There is nothing similar to the IPv4 IP_HDRINCL socket option with IPv6. Complete IPv6 packets (including the IPv6
header or extension headers) cannot be read or written on an IPv6 raw socket. Almost all fields in an IPv6 header and
all extension headers are available to the application through socket options or ancillary data (see Exercise 28.1).
Should an application need to read or write complete IPv6 datagrams, datalink access must be used.

Checksums on raw IPv6 sockets are handled differently, as will be described shortly.
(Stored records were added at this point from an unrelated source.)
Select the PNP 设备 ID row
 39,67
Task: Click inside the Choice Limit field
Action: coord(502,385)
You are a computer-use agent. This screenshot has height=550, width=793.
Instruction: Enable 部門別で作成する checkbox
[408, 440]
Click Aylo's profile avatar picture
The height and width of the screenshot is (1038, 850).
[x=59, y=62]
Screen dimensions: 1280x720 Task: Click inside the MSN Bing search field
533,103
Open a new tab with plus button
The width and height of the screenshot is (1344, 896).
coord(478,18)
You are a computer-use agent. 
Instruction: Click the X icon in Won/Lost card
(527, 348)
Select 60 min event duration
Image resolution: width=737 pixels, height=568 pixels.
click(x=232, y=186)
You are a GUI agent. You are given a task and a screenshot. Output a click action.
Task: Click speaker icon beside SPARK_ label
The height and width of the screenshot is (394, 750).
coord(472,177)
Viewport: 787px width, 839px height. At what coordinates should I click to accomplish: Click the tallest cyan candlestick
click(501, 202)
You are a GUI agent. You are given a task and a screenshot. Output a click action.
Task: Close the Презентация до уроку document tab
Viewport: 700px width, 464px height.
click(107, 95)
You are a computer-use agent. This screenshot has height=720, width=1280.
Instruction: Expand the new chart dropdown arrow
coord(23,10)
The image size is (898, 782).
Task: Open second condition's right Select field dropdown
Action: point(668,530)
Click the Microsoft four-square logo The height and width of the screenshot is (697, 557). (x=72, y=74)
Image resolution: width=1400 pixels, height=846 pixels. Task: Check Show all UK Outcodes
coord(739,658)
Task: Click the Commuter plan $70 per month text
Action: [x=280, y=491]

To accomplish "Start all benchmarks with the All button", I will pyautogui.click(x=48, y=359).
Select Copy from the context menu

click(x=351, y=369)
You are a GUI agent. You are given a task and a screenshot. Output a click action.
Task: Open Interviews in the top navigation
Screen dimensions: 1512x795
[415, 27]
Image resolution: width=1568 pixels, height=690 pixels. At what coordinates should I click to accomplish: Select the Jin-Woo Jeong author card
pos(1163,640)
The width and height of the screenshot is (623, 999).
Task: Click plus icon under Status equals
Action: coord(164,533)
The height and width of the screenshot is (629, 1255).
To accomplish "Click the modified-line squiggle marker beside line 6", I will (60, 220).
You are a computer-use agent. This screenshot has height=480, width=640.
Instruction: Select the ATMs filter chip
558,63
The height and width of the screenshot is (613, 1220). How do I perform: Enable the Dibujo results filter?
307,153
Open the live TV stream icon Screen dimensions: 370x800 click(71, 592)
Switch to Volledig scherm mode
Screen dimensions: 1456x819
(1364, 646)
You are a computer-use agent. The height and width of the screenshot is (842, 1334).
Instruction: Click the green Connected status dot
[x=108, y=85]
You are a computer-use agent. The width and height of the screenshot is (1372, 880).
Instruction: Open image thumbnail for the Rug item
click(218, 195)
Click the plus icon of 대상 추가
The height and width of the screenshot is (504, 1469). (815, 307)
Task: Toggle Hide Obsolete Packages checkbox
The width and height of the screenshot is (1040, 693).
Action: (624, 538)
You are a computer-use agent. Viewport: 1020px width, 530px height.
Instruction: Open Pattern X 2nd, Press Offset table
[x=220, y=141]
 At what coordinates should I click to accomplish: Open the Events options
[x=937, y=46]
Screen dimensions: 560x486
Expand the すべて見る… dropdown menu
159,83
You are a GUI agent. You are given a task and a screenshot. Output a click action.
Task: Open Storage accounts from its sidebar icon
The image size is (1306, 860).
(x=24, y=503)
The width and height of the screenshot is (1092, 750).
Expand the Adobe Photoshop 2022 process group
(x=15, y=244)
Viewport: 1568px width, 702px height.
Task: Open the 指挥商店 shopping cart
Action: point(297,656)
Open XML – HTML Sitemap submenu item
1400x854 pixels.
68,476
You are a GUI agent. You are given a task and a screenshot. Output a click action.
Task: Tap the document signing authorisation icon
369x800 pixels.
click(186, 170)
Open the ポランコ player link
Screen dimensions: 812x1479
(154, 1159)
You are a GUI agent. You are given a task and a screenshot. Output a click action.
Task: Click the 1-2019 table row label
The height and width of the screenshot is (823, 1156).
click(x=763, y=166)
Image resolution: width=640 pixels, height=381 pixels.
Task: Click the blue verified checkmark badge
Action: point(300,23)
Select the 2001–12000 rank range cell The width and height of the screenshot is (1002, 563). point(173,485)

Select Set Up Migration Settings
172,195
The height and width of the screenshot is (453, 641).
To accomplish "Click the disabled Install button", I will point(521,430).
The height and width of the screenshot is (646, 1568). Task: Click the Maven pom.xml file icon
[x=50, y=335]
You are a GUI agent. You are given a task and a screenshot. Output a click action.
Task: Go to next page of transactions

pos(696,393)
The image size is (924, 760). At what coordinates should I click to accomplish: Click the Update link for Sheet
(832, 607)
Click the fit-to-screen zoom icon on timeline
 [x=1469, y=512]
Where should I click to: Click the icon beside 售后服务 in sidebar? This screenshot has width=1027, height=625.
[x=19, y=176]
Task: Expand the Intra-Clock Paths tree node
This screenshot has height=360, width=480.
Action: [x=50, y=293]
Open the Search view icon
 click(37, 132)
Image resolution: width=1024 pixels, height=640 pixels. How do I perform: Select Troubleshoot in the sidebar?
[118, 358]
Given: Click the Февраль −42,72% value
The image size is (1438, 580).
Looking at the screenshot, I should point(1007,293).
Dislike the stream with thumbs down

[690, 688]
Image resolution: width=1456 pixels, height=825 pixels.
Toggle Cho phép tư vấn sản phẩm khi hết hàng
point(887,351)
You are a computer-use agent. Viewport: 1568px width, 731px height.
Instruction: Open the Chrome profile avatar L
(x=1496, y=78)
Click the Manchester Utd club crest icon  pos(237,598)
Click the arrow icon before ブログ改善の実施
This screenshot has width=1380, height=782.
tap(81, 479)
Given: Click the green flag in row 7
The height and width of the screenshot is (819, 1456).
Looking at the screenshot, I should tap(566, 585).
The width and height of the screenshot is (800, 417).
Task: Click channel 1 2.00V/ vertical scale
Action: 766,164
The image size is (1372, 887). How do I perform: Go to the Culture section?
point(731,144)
IPV6_CHECKSUM Socket Option

For an ICMPv6 raw socket, the kernel always calculates and stores the checksum in the ICMPv6 header. This differs from
an ICMPv4 raw socket, where the application must do this itself (compare Figures 28.14 and 28.16). While ICMPv4 and
ICMPv6 both require the sender to calculate the checksum, ICMPv6 includes a pseudoheader in its checksum. One of the
fields in this pseudoheader is the source IPv6 address, and normally the application lets the kernel choose this value.
To prevent the application from having to try to choose this address just to calculate the checksum, it is easier to
let the kernel calculate the checksum.

For other raw IPv6 sockets (i.e., those created with a third argument to socket other than IPPROTO_ICMPV6), a socket
option tells the kernel whether to calculate and store a checksum in outgoing packets and verify the checksum in
received packets. By default, this option is disabled, and it is enabled by setting the option value to a nonnegative
value, as in

int offset = 2;

if (setsockopt(sockfd, IPPROTO_IPV6, IPV6_CHECKSUM,
               &offset, sizeof(offset)) < 0)
    error

This not only enables checksums on this socket, it also tells the kernel the byte offset of the 16-bit checksum:
2 bytes from the start of the application data in this example. To disable the option, it must be set to -1.
When enabled, the kernel will calculate and store the checksum for outgoing packets sent on the socket and also
verify the checksums for packets received on the socket.


Raw Socket Input

The first question that we must answer regarding raw socket input is: Which received IP datagrams does the kernel
pass to raw sockets? The following rules apply:

Received UDP packets and received TCP packets are never passed to a raw socket. If a process wants to read IP
datagrams containing UDP or TCP packets, the packets must be read at the datalink layer.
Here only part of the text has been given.